Startseite › Foren › Fave Raves: Die definitiven Listen › My Playlist › Musikalisches Tagebuch › Re: Musikalisches Tagebuch
nail75Zu Recht!
![]()
Und wie findest Du „Horses“?
Lieber Nail, das finde ich nicht.
Ich höre keinen zeitgeschichtlichen Kontext und keine historische Bedeutung, davon weiß ich nur – und beeinflusst u.U. meine Wahrnehmung. Wenn man das Album aus diesem Wissen löst und sich auf seine eigentlichen Bestandteile aus Worten und Tönen konzentriert, höre ich eine mehr als 30 Jahre alte Aufnahme, die alles andere als makellos ist.
Patti Smith hat eine Stimme, die nicht schön ist; ich persönlich würde mich damit nicht auf die Bühne trauen – aber das soll hier (vgl. unsere Dylan-Debatte) nicht Thema sein. Wenn wir uns das „Horses“-Konzept und seine Umsetzung genauer anschauen, stellen wir fest, dass wir es zum überwiegenden Teil („Kimberley“, „Birdland“, „Land“) mit langen spoken word perfomances mit zum Teil wirr-bizarren Texten zu tun haben, denen es an Struktur und Form fehlt. Die – nicht brillante, aber an sich brauchbare – Band wird zu Statisten degradiert, die dazu eine Art musikalische Endlosschleife abliefern darf. Der Gesangs-, oder richtiger: Sprachvortrag ist nervig bis nölig, bisweilen gar penetrant. Das Beste daran ist noch, dass die Band es versteht, ihr zu folgen.

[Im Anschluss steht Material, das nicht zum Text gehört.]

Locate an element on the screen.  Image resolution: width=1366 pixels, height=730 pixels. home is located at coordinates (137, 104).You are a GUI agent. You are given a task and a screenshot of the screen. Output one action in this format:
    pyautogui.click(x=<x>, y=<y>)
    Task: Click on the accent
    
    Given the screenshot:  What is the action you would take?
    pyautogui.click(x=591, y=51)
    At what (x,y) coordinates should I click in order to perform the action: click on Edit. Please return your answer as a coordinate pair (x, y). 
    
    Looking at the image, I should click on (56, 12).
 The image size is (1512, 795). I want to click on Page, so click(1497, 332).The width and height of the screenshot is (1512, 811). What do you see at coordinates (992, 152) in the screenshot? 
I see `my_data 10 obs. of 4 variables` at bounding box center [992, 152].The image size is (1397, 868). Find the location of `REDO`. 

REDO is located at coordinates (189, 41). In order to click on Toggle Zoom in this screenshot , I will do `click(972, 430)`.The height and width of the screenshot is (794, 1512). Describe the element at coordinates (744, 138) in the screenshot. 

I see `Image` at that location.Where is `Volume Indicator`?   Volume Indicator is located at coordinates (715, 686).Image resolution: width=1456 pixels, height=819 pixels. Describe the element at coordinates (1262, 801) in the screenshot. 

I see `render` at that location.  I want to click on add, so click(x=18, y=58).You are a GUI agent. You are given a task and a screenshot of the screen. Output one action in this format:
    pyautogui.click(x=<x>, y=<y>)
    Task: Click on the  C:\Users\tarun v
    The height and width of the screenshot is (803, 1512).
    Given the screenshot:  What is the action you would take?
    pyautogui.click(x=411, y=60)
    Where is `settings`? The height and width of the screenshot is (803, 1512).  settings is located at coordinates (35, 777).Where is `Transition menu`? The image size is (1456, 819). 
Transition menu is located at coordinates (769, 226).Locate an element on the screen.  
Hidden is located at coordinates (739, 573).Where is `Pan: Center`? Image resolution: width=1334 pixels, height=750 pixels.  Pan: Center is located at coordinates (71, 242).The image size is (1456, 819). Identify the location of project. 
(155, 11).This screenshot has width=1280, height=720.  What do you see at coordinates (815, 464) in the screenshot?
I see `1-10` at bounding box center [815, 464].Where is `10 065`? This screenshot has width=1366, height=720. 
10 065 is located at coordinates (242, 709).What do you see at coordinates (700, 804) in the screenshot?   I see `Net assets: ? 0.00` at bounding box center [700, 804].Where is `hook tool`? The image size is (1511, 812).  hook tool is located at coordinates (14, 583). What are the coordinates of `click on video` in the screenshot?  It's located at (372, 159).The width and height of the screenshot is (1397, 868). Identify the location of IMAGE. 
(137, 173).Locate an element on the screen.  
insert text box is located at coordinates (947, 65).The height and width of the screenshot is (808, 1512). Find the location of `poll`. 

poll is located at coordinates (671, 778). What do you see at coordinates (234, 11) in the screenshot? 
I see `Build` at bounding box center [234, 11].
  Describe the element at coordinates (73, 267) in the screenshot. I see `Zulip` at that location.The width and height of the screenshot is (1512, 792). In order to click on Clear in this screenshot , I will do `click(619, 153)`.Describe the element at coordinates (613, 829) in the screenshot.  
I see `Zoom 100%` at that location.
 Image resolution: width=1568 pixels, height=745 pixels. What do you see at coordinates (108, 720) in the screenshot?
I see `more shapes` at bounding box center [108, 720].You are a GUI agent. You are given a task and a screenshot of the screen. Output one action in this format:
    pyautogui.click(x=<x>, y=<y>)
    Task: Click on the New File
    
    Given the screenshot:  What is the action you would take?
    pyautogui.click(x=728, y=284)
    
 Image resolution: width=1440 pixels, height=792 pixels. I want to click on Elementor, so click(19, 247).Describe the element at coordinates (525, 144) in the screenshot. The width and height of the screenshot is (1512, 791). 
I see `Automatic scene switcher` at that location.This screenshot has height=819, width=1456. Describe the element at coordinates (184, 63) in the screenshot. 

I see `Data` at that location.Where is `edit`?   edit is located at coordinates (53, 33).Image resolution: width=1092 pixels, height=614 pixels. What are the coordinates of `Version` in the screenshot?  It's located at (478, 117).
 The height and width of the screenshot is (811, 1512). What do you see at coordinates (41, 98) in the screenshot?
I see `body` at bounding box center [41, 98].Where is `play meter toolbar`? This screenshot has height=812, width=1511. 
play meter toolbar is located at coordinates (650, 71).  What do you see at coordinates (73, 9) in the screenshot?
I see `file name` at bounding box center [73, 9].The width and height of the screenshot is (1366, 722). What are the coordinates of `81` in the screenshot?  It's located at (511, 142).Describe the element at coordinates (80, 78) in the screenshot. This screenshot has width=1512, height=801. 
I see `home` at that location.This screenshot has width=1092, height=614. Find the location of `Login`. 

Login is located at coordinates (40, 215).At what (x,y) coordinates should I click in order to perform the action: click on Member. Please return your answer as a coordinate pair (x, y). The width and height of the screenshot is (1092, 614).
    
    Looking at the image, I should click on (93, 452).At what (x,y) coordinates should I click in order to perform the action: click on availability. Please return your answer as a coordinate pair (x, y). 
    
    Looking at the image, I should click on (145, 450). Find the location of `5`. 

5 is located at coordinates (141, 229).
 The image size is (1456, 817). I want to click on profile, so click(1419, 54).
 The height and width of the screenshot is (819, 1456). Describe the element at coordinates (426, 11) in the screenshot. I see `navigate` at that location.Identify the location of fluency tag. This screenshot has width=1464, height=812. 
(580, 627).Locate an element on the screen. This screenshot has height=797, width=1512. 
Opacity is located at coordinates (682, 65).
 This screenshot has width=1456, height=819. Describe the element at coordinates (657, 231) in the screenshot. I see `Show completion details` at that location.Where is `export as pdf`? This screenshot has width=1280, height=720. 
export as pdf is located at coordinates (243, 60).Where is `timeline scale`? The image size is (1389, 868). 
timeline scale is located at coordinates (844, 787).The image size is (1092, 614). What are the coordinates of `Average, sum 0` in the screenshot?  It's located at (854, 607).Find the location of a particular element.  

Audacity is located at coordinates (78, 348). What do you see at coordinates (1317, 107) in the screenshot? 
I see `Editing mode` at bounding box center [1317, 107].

Spätere Alben der Frühphase wie „Easter” oder „Wave“ sind deswegen stärker zu bewerten: Auf ihnen wird Musik gemacht. Die Band hat eine stärkere Stellung und sich von Pattis Dominanz emanzipiert – nicht ohne Grund firmiert das Projekt jetzt unter Patti Smith Group. Von herausragenden Songs wie „Dancing Barefoot“, „Till Victory“, „Rock’n’Roll Nigger“ oder gar „Because the Night“ fehlt auf „Horses“ noch jede Spur.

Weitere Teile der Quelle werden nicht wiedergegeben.